Is Hif‐1α Essential and Sufficient for Heat Acclimation Cross‐Tolerance?

Abstract

During heat acclimation (AC) HIF‐1α is constitutively elevated in the heart and the brain. HIF‐1α plays a role in cardioprotection and in spontaneous recovery from traumatic brain injury in the AC phenotype via cross‐tolerance mechanisms (HACT). In this study, we aimed to elucidate whether constitutive vs. transient HIF‐1α up‐regulation is an essential component of HACT. Acriflavine, an inhibitor of HIF‐1 transcriptional activation, was administered (IP) either daily during AC (30d, 34ºC) or as a bolus 2h before Ischemic insult. Cardiac infarct size, rigor contraction of isolated cardiomyocytes and levels of HIF‐1 target proteins or mRNA were measured. The HSF1 ‐ HSP72 cytoprotective cascade was also examined.

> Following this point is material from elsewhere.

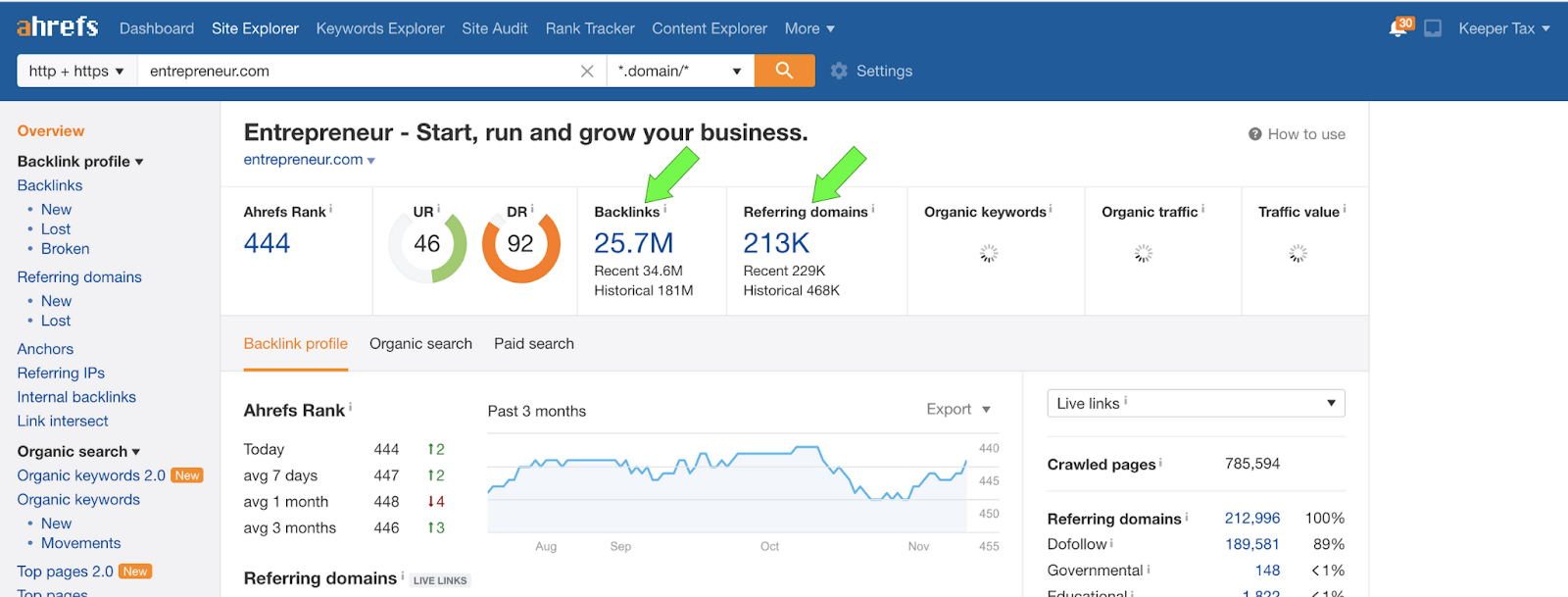Image resolution: width=1568 pixels, height=597 pixels.
Task: Open the notifications bell icon
Action: (1398, 28)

Daily administration of acriflavine abolished protection in the hearts and cardiomyocytes. Bolus administration of acriflavine only slightly interfered with the protected cardiophenotype. Both treatments attenuated [HIF‐1 α]‐[HIF‐1β] dimerization (CIP), abolished PDK1 translation and up‐regulated GLUT1 levels. HSF1, P‐GSK and HSP72 were up‐regulated. To study the effects of HIF‐1 on COX 4.1 and COX 4.2 Complex IV subunit isoforms in the AC heart, mRNA levels of COX4.2 and LON (protease, COX 4.1 regulator) were measured. AC up‐regulated COX 4.2 and decreased LON levels while the daily acriflavine‐treated group demonstrated a reciprocal outcome. Taken together the similarity in the effects of daily and bolus acriflavine administration on PDK1 and GLUT1 levels and the maintenance of cardioprotection in the bolus group suggests that constitutive HIF‐1 inhibition is required to interfere with HACT. High HSP levels did not abolish this effect, further supporting the essential role of HIF‐1α during the course of AC in HACT. Under these conditions, HSP is not an essential component.